[Start of section]

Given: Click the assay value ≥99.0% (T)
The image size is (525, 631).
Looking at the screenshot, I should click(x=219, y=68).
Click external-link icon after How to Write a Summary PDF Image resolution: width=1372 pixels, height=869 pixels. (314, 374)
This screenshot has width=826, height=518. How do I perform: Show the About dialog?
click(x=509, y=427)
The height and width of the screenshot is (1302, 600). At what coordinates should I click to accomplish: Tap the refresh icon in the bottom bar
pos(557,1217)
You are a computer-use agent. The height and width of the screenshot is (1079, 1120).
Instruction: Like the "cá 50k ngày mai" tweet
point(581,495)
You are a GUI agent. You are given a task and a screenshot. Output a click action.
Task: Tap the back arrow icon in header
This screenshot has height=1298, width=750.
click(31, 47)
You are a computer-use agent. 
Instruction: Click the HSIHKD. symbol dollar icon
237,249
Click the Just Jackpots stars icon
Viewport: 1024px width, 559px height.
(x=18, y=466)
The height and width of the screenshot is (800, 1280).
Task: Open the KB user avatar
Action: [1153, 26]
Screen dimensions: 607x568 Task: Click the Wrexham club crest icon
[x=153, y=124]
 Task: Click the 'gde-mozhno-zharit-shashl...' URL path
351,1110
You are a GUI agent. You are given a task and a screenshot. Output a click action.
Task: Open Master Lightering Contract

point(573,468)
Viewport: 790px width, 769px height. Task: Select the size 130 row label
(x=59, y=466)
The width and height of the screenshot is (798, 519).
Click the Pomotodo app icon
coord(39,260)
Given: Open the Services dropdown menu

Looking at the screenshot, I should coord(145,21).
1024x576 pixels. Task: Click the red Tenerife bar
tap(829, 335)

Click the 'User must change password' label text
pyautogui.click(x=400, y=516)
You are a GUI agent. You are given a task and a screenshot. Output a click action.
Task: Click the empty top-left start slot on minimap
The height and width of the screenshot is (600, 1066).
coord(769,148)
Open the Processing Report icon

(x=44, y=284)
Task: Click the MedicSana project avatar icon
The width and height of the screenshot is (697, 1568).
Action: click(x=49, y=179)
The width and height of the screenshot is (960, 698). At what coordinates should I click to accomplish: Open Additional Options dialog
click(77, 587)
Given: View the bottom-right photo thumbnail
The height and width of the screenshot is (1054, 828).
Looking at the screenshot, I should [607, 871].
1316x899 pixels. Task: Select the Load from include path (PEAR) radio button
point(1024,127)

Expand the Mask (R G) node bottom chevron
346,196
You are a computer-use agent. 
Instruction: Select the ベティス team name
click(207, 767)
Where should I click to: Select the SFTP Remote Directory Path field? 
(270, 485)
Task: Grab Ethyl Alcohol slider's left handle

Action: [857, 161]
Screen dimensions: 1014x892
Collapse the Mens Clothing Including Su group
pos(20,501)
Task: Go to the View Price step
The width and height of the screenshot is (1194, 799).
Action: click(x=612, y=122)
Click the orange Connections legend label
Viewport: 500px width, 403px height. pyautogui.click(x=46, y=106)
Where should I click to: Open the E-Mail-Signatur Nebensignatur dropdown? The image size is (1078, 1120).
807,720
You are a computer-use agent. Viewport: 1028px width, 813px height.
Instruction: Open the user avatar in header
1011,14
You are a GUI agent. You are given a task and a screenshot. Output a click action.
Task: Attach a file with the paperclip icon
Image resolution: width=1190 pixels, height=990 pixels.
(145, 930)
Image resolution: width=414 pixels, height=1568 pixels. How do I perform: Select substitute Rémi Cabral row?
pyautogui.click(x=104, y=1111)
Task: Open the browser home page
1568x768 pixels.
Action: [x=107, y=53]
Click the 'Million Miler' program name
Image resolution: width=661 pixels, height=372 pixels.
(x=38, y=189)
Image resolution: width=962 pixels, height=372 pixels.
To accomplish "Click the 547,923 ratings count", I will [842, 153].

[End of section]

EXERCISE DESCRIPTION:
With nothing omitted, set down all of the records again.

THE ANSWER:
Given: Click the assay value ≥99.0% (T)
The image size is (525, 631).
Looking at the screenshot, I should click(x=219, y=68).
Click external-link icon after How to Write a Summary PDF Image resolution: width=1372 pixels, height=869 pixels. (314, 374)
This screenshot has width=826, height=518. How do I perform: Show the About dialog?
click(x=509, y=427)
The height and width of the screenshot is (1302, 600). At what coordinates should I click to accomplish: Tap the refresh icon in the bottom bar
pos(557,1217)
You are a computer-use agent. The height and width of the screenshot is (1079, 1120).
Instruction: Like the "cá 50k ngày mai" tweet
point(581,495)
You are a GUI agent. You are given a task and a screenshot. Output a click action.
Task: Tap the back arrow icon in header
This screenshot has height=1298, width=750.
click(31, 47)
You are a computer-use agent. 
Instruction: Click the HSIHKD. symbol dollar icon
237,249
Click the Just Jackpots stars icon
Viewport: 1024px width, 559px height.
(x=18, y=466)
The height and width of the screenshot is (800, 1280).
Task: Open the KB user avatar
Action: [1153, 26]
Screen dimensions: 607x568 Task: Click the Wrexham club crest icon
[x=153, y=124]
 Task: Click the 'gde-mozhno-zharit-shashl...' URL path
351,1110
You are a GUI agent. You are given a task and a screenshot. Output a click action.
Task: Open Master Lightering Contract

point(573,468)
Viewport: 790px width, 769px height. Task: Select the size 130 row label
(x=59, y=466)
The width and height of the screenshot is (798, 519).
Click the Pomotodo app icon
coord(39,260)
Given: Open the Services dropdown menu

Looking at the screenshot, I should coord(145,21).
1024x576 pixels. Task: Click the red Tenerife bar
tap(829, 335)

Click the 'User must change password' label text
pyautogui.click(x=400, y=516)
You are a GUI agent. You are given a task and a screenshot. Output a click action.
Task: Click the empty top-left start slot on minimap
The height and width of the screenshot is (600, 1066).
coord(769,148)
Open the Processing Report icon

(x=44, y=284)
Task: Click the MedicSana project avatar icon
The width and height of the screenshot is (697, 1568).
Action: click(x=49, y=179)
The width and height of the screenshot is (960, 698). At what coordinates should I click to accomplish: Open Additional Options dialog
click(77, 587)
Given: View the bottom-right photo thumbnail
The height and width of the screenshot is (1054, 828).
Looking at the screenshot, I should [607, 871].
1316x899 pixels. Task: Select the Load from include path (PEAR) radio button
point(1024,127)

Expand the Mask (R G) node bottom chevron
346,196
You are a computer-use agent. 
Instruction: Select the ベティス team name
click(207, 767)
Where should I click to: Select the SFTP Remote Directory Path field? 
(270, 485)
Task: Grab Ethyl Alcohol slider's left handle

Action: [857, 161]
Screen dimensions: 1014x892
Collapse the Mens Clothing Including Su group
pos(20,501)
Task: Go to the View Price step
The width and height of the screenshot is (1194, 799).
Action: click(x=612, y=122)
Click the orange Connections legend label
Viewport: 500px width, 403px height. pyautogui.click(x=46, y=106)
Where should I click to: Open the E-Mail-Signatur Nebensignatur dropdown? The image size is (1078, 1120).
807,720
You are a computer-use agent. Viewport: 1028px width, 813px height.
Instruction: Open the user avatar in header
1011,14
You are a GUI agent. You are given a task and a screenshot. Output a click action.
Task: Attach a file with the paperclip icon
Image resolution: width=1190 pixels, height=990 pixels.
(145, 930)
Image resolution: width=414 pixels, height=1568 pixels. How do I perform: Select substitute Rémi Cabral row?
pyautogui.click(x=104, y=1111)
Task: Open the browser home page
1568x768 pixels.
Action: [x=107, y=53]
Click the 'Million Miler' program name
Image resolution: width=661 pixels, height=372 pixels.
(x=38, y=189)
Image resolution: width=962 pixels, height=372 pixels.
To accomplish "Click the 547,923 ratings count", I will [842, 153].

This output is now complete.